Mit Computern können wir Systeme bauen, die viele Ebenen von Abstraktion überbrücken und extrem hierarchisch aufgebaut sind. Diese Komplexität erfordert von uns Kreativität und Disziplin. Seine Vision war eine Zukunft, in der Programmierung nicht mehr nur ein mühseliges Handwerk, sondern eine so gut beherrschbare Disziplin wird, dass sie zu einem inspirierenden, kaum gekannten intellektuellen Vergnügen wird.Vom Beginn als kaum anerkannter Beruf bis zur kritischen Reflexion über Werkzeuge, Methoden und menschliche Grenzen hinterließ Dijkstras Rede eine fundamentale Botschaft für alle, die heute Software entwickeln. Der Programmierer der Zukunft, so sein Ideal, arbeitet mit Respekt vor den Herausforderungen, systematischer Strenge und der steten Bereitschaft zu lernen.
Er ist ein „Humble Programmer“ – bescheiden genug, um den Anforderungen gerecht zu werden, intelligent genug, um sie zu meistern.Diese Einsichten aus den frühen 1970er Jahren sind erstaunlich aktuell geblieben.

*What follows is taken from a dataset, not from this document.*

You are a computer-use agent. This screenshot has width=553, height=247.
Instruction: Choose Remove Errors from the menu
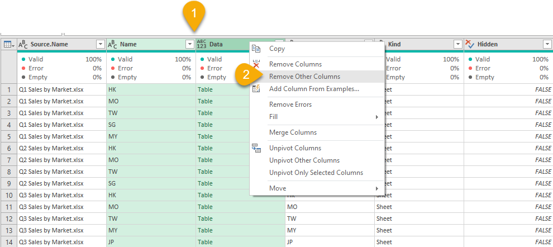point(290,105)
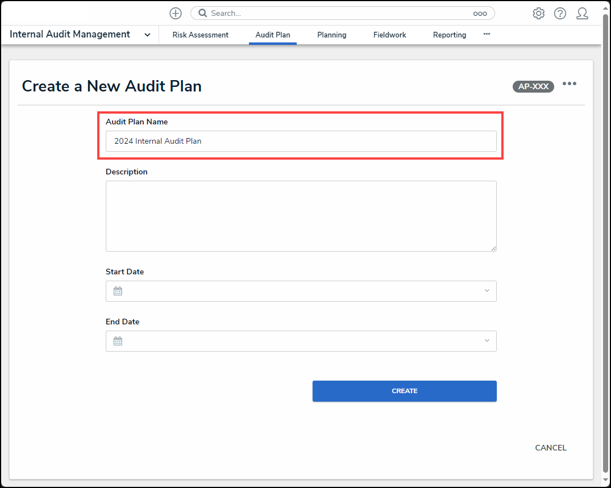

Moderne Softwareentwicklung profitiert noch immer von den Lehren Dijkstras: Von modularer Architektur, formaler Verifikation, der Bedeutung einfacher und klarer Programmiersprachen bis hin zum Erkenntnisgewinn durch Abstraktion. In einer Welt, die noch abhängiger von Software wird, sind die Ideen des „Humble Programmer“ nicht nur relevant, sondern fundamentaler Bestandteil einer professionellen, verantwortungsvollen Herangehensweise an das Programmieren.Die Herausforderungen der Softwarekrise von damals spiegeln sich in heutigen Problemen wie technischer Schuld, Wartbarkeit und Qualitätssicherung wider.
Die Lösung, so Dijkstra, liegt weniger in immer komplexeren Werkzeugen, als vielmehr im methodischen und disziplinierten Ansatz des Entwicklers selbst. Die Zukunft der Programmierung bleibt somit eine Frage der geistigen Haltung, der richtigen Werkzeuge und der Akzeptanz der eigenen Grenzen – eine zeitlose Botschaft, die Programmierer weltweit inspirieren sollte.